ABSTRACT Background Colorectal cancer (CRC) is one of the most common malignant tumors, and its morbidity ranks third among all cancers, with a trend toward younger patients. Metabolic reprogramming, a unique metabolic mode in tumor cells, is closely related to the occurrence and development of CRC. Numerous studies have confirmed that many genetic and protein changes can regulate cellular metabolic reprogramming, of which changes in glucose metabolism have the greatest impact. These aberrant metabolic processes provide energy and essential nutrients to CRC cells, promoting their proliferation and metastasis and influencing tumor resistance. The purpose of this review is to outline the role of glucose metabolic reprogramming in the onset and development of CRC, discuss the research progress in the dual reprogramming of glucose metabolism and lipid metabolism or glucose metabolism and amino acid metabolism, and address the issues of targeted metabolism therapy and drug resistance. Methods We searched PubMed for review articles published in English between January 1, 2015, and April 26, 2024, which included “Colorectal Neoplasms” with “Metabolic Reprogramming” OR “Glucose Metabolism Disorders” OR “The Warburg Effect” OR “Targeted Therapy.” Subsequently, the literature was classified, organized, and summarized. Various types of studies were integrated and compiled into this review. Additionally, mechanism diagrams were drawn to facilitate the understanding of this study. The figures were created using BioRender.com and has obtained the official publication license.

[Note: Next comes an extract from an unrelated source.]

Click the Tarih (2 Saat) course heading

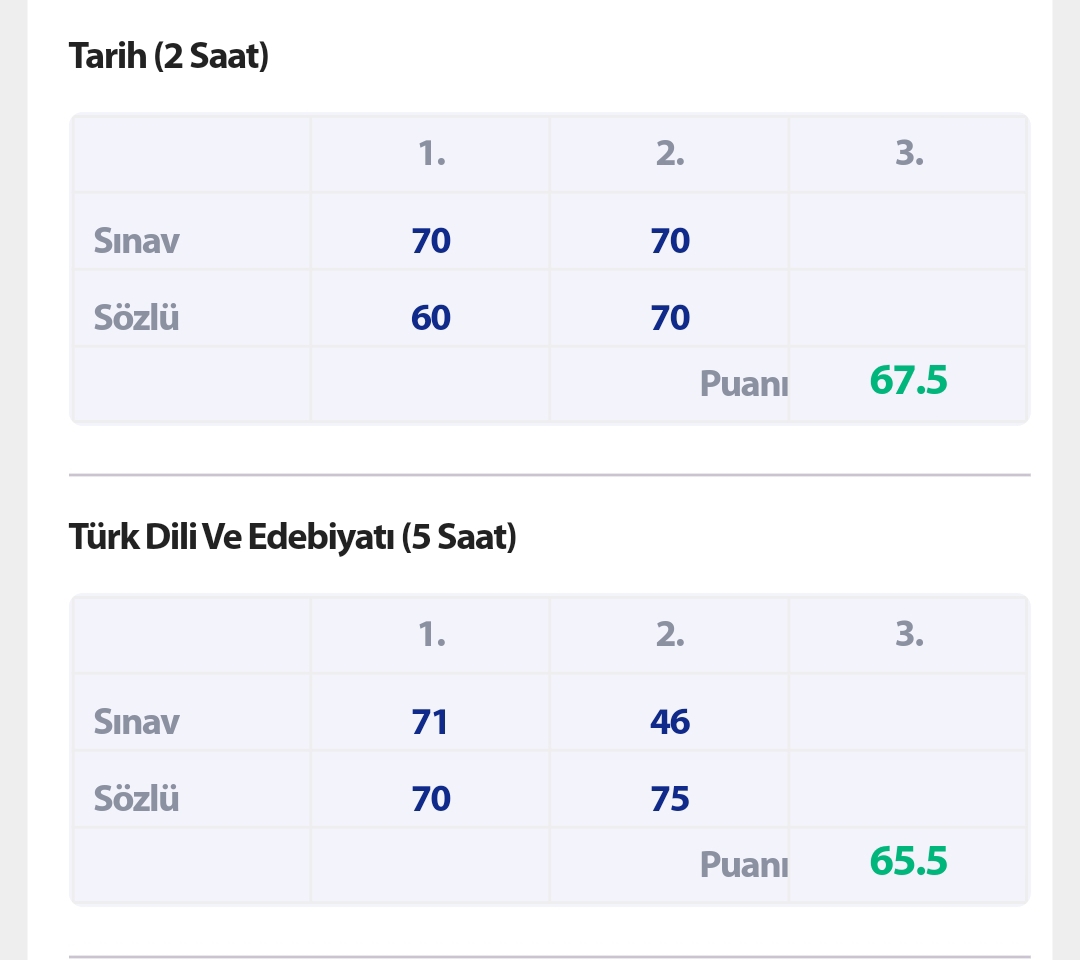(x=169, y=56)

Conclusions Glucose metabolic reprogramming serves as a pivotal driver of CRC initiation, progression, and chemoresistance, while its crosstalk with lipid or amino acid metabolic reprogramming further amplifies the malignant phenotype of CRC. Targeted therapeutic strategies aiming at glucose metabolic reprogramming (such as metabolic inhibitors, combination with immunotherapy) and related clinical research have demonstrated potential for inhibiting CRC progression and improving treatment outcomes.